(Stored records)
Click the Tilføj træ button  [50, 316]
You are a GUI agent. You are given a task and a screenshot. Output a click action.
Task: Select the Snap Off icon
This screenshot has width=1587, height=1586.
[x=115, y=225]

WORK REQUIRED. Repeat exactly the lines above, starting with the line that contains "You are a GUI" and ending with the last line, both included, and nothing else.

EXERCISE ANSWER.
You are a GUI agent. You are given a task and a screenshot. Output a click action.
Task: Select the Snap Off icon
This screenshot has width=1587, height=1586.
[x=115, y=225]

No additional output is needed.